- [WRITTEN EXERCISE A]
In the records, take the lines starting with the line with "Switch to the" and going on through the line with "Click the orange ~40% identity legend segment", and give only those lines again with "orange" replaced by "green" and everything else left unchanged.

================

Simple function chaining

I tried to thin this to the bare bones; please help me with what I’m missing. Given (the somewhat ludicrous, now):

pub const Foo = struct {
   const Self = @This();
   pub fn bar(self: *Self) Foo { _ = self; return .{}; }
   pub fn bam(self: *Self) Foo { _ = self; return .{}; }
};

I can do this:

   var foo = Foo {};
   var f1 = foo.bar();
   var f2 = f1.bam();
   var f3 = f2.bar();
   _ = &f3;

But I can’t do this:

   var foo = Foo {};
   _ = foo.bar().bam().bar();

I get error: expected type ‘*main.Foo’, found ‘*const main.Foo'cast discards const qualifier

(0.16 master, if it matters)

2 Likes

Hi ! This is completely intended !

When chaining function in your case, you are asking in your function to pass a *Self pointer, that is a pointer to a mutable value. However, when immediately using return values from functions, the value is immutable.

For example the following would not work :

const foo: Foo = .{};
var f1 = foo.bar();

// equivalent to
var f1 = (Foo {}).bar();

In your case, you would need to modify your function to take a const pointer/value :

pub const Foo = struct {
   const Self = @This();
   pub fn bar(self: Self) Foo { _ = self; return .{}; }
   pub fn bam(self: Self) Foo { _ = self; return .{}; }
};

Parameters are by default constants in zig

However, if you need to still mutate data and do function chaining, you would need for example to hold a pointer to mutable data internally, but that is not the zig way :smiley:

5 Likes

I will clarify with for example a Java style factory, the “zig way” would be :

pub const Options = struct {
  allow_a: bool = true,
  allow_b: bool = false,
};

pub const Foo = struct {
  has_a: bool,
  pub const init(options: Options) @This() {
    // init code
    return .{
      .has_a = options.allow_a,
    };
  }
};

If you still need function chaining, do :

pub const Data = struct {
  allow_a: bool,
  allow_b: bool,
};

pub const Foo = struct {
  data: *Data,

  pub const init(allocator: std.mem.Allocator) @This() {
    return .{.data = allocator.create(Data) };
  }
  
  pub const deinit(self: @This(), allocator: std.mem.Allocator) void {
    allocator.destroy(self.data);
  }
  
  pub fn allowA(self: @This()) void {
    self.data.*.allow_a = true;
  }
};
2 Likes

Ah, right, of course. My mistake - the * (mutability) derived from the “real” code, but the purpose is actually avoidable (mutability is not necessary).

================

- [WRITTEN EXERCISE B]
Please copy a passage from the forum thread on function chaining word for word, starting with "pub fn allowA(self: @This())" and going on through "is not necessary).".

- [DATA PROVIDED]

================

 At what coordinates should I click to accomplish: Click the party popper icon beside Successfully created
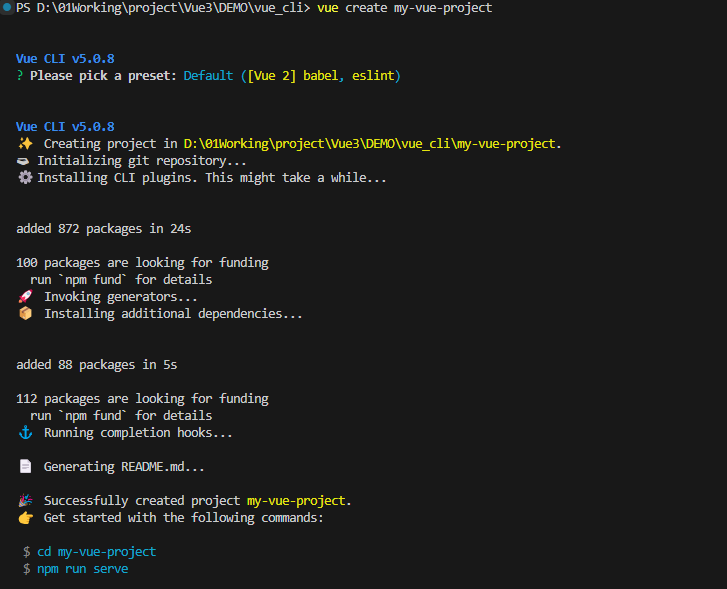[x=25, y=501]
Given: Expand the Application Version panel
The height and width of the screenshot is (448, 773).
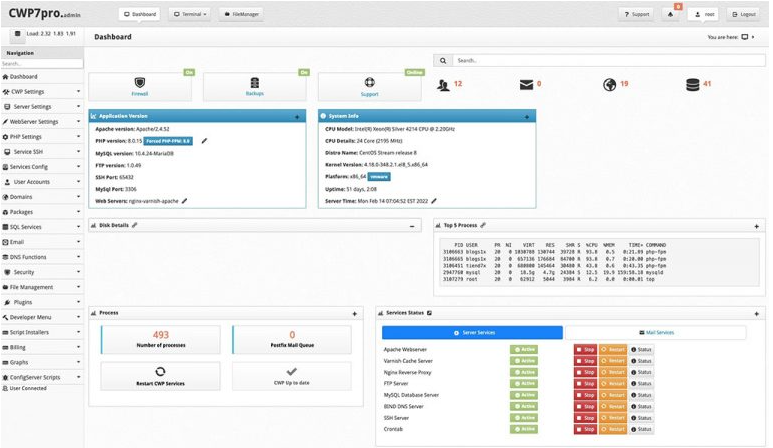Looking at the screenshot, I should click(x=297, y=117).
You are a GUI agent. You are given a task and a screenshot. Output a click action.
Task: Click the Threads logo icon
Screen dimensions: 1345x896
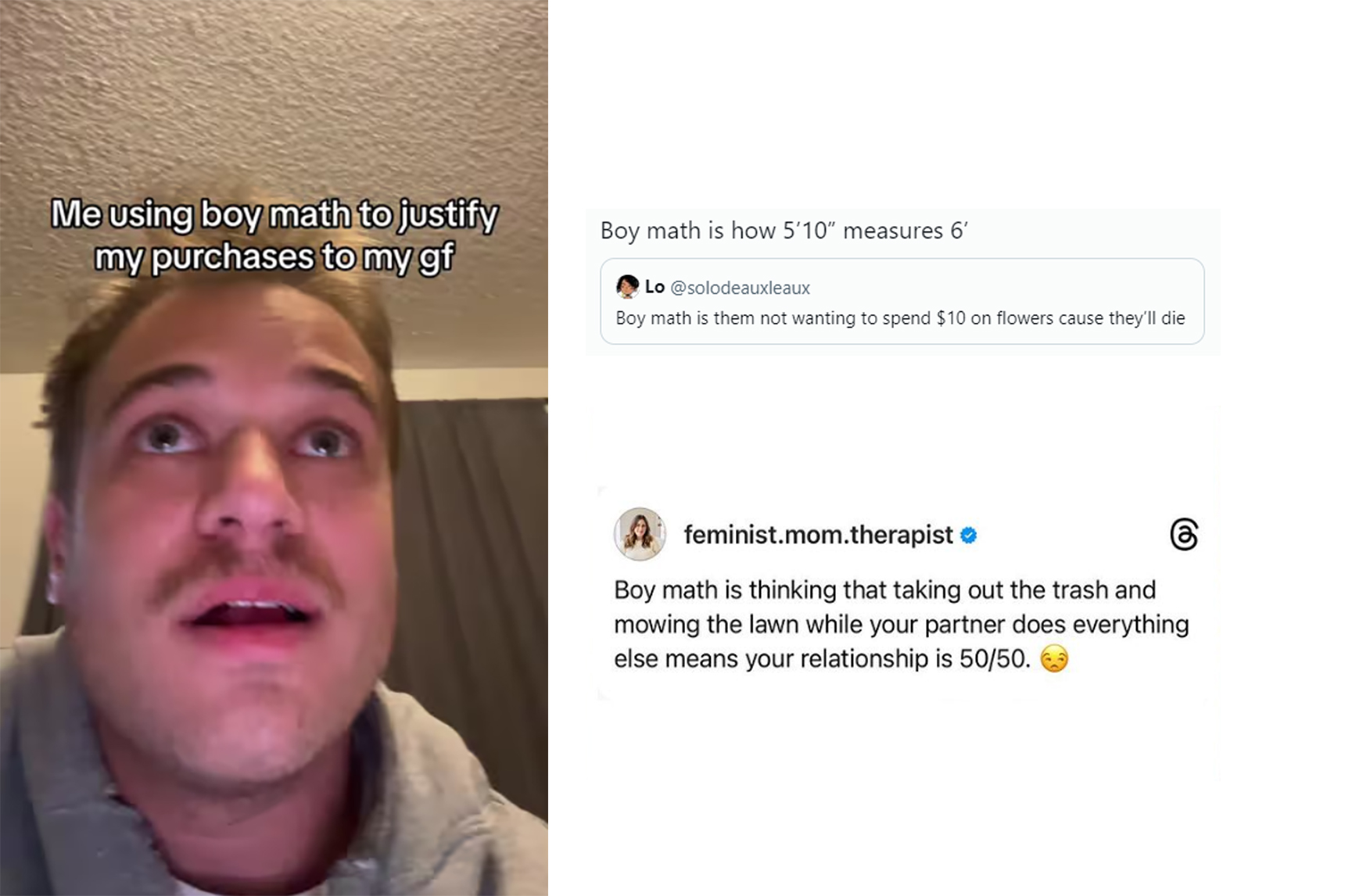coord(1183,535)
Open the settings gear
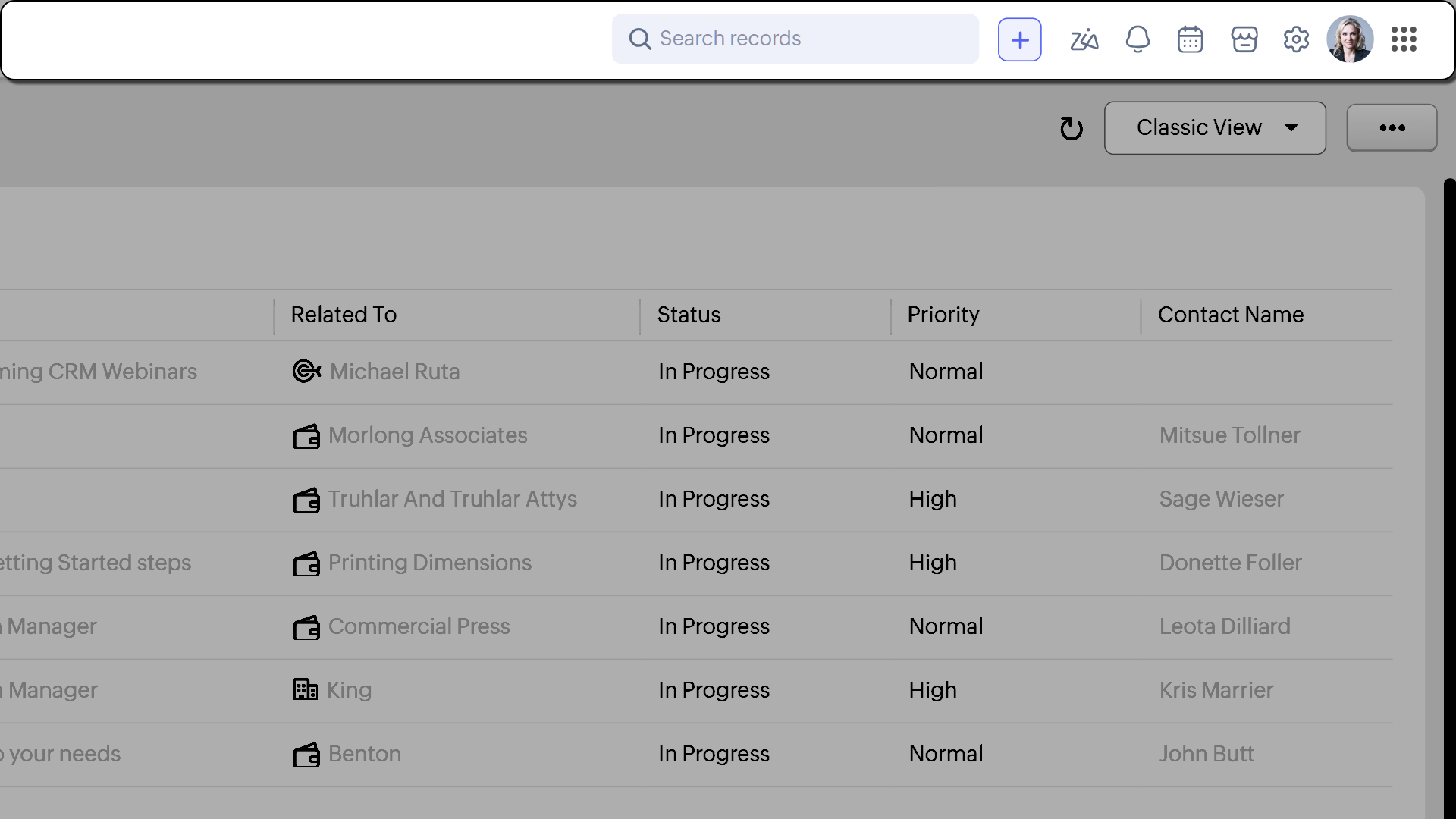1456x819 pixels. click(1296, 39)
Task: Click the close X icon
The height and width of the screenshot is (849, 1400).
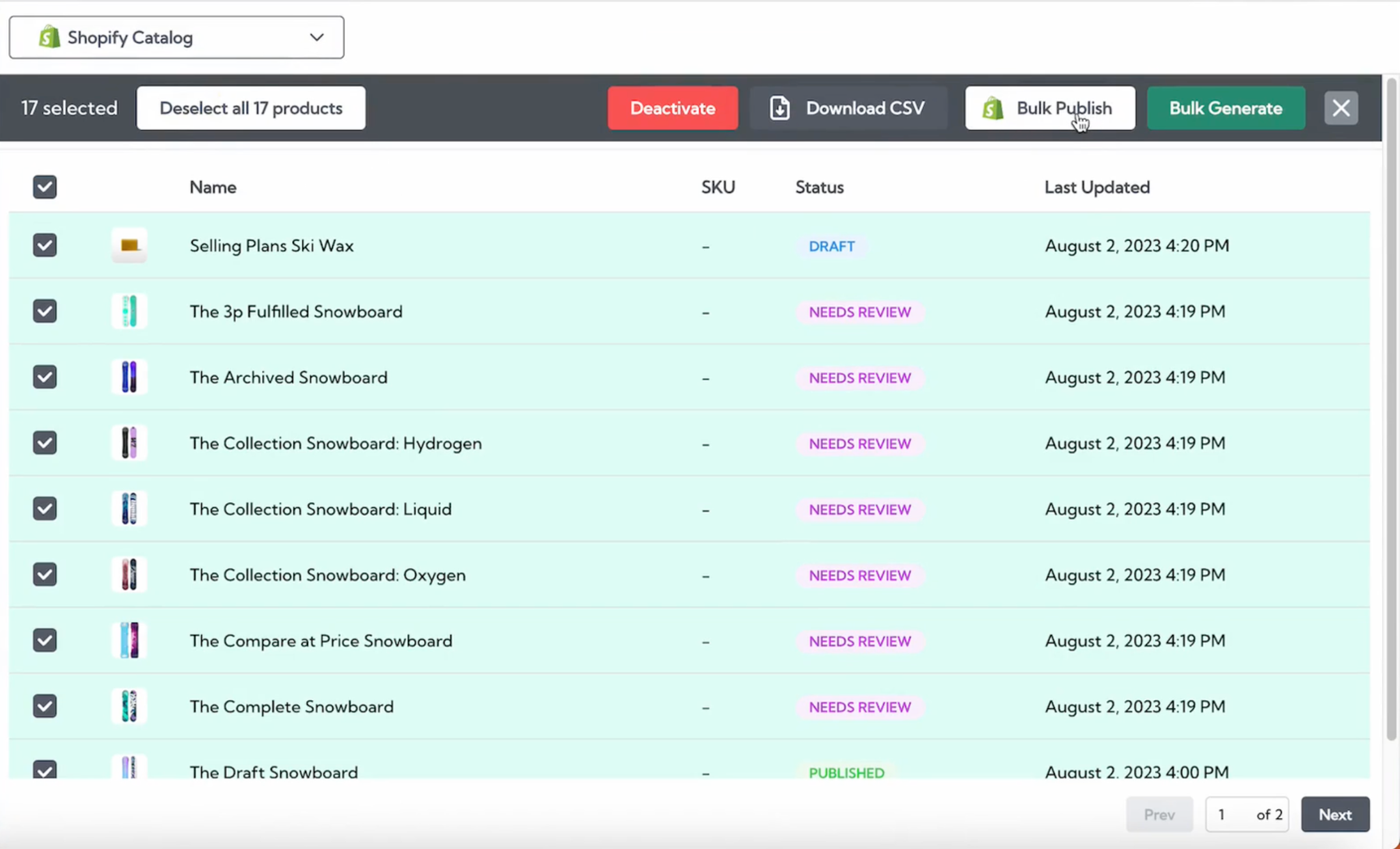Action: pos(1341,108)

================

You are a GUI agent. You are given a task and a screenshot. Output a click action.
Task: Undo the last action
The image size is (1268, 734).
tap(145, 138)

================

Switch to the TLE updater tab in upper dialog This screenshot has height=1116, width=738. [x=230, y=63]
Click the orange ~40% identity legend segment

================

- [ANSWER A]
Switch to the TLE updater tab in upper dialog This screenshot has height=1116, width=738. [x=230, y=63]
Click the green ~40% identity legend segment

- [ANSWER B]
pub fn allowA(self: @This()) void {
    self.data.*.allow_a = true;
  }
};
2 Likes

Ah, right, of course. My mistake - the * (mutability) derived from the “real” code, but the purpose is actually avoidable (mutability is not necessary).